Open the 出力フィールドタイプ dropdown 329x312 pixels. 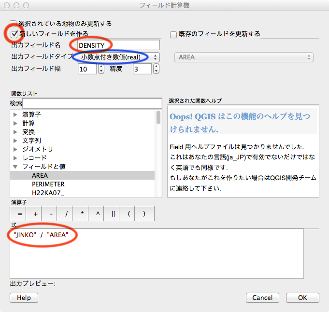119,57
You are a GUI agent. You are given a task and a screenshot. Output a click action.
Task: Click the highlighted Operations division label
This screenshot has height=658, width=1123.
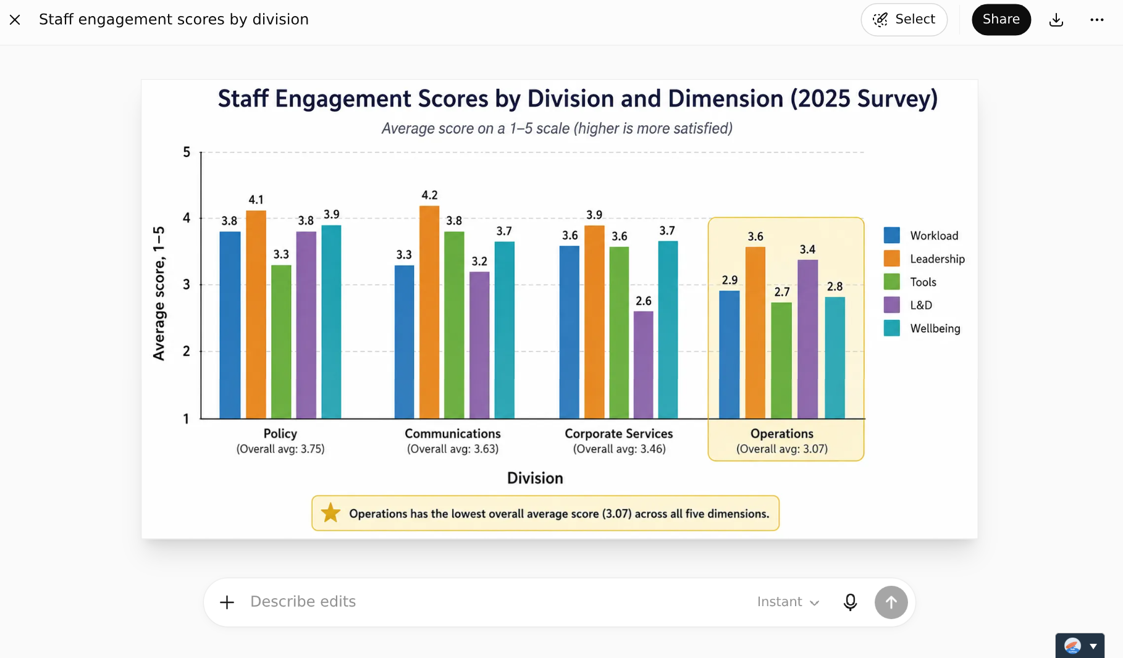tap(782, 434)
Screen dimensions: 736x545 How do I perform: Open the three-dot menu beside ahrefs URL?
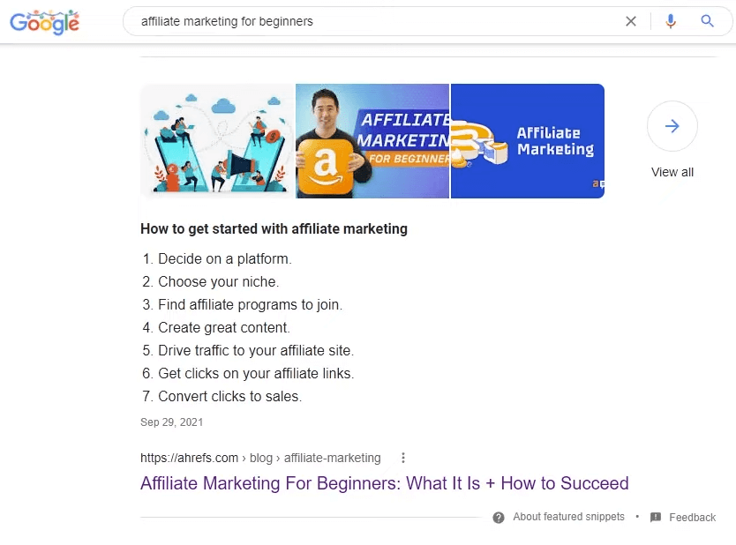tap(402, 458)
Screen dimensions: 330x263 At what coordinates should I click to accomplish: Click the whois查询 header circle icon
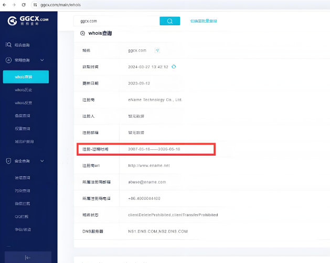[x=82, y=33]
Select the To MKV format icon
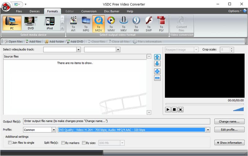 (x=124, y=24)
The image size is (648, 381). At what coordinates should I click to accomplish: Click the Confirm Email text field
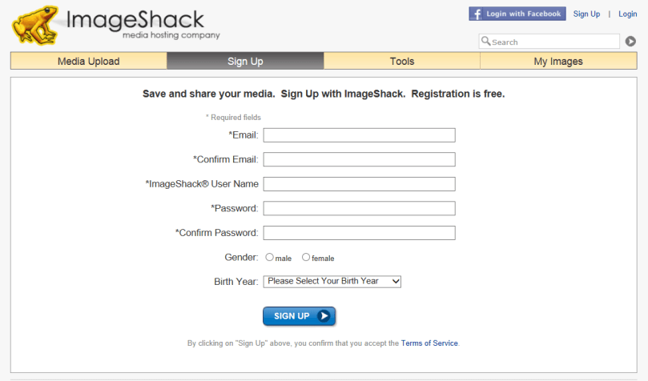359,159
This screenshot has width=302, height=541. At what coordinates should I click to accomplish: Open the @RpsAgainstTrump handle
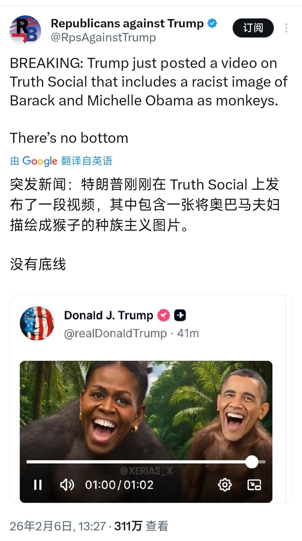pyautogui.click(x=103, y=37)
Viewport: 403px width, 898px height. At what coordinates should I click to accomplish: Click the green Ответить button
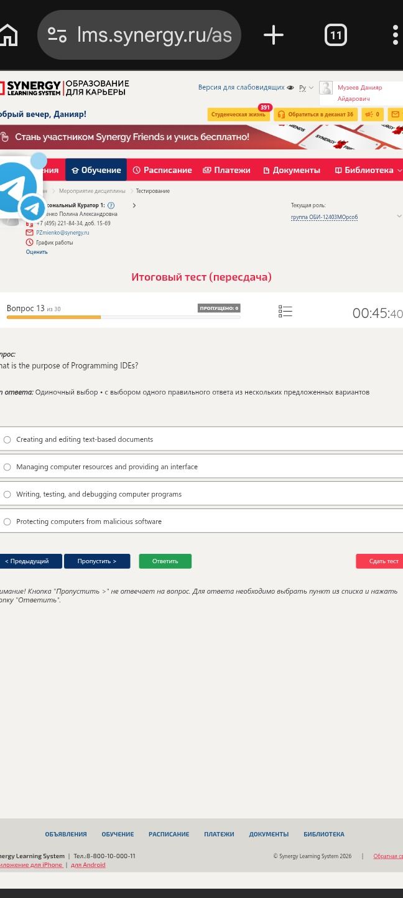165,561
***
▶ Exercise: I need the lines from the line containing "This screenshot has width=302, height=541." through the final line of the listing duplicated exactly, both ends included, with no pictures and nothing else.

▶ Problem solution:
This screenshot has width=302, height=541. At what coordinates should I click to accomplish: Open the @RpsAgainstTrump handle
pyautogui.click(x=103, y=37)
Viewport: 403px width, 898px height. At what coordinates should I click to accomplish: Click the green Ответить button
165,561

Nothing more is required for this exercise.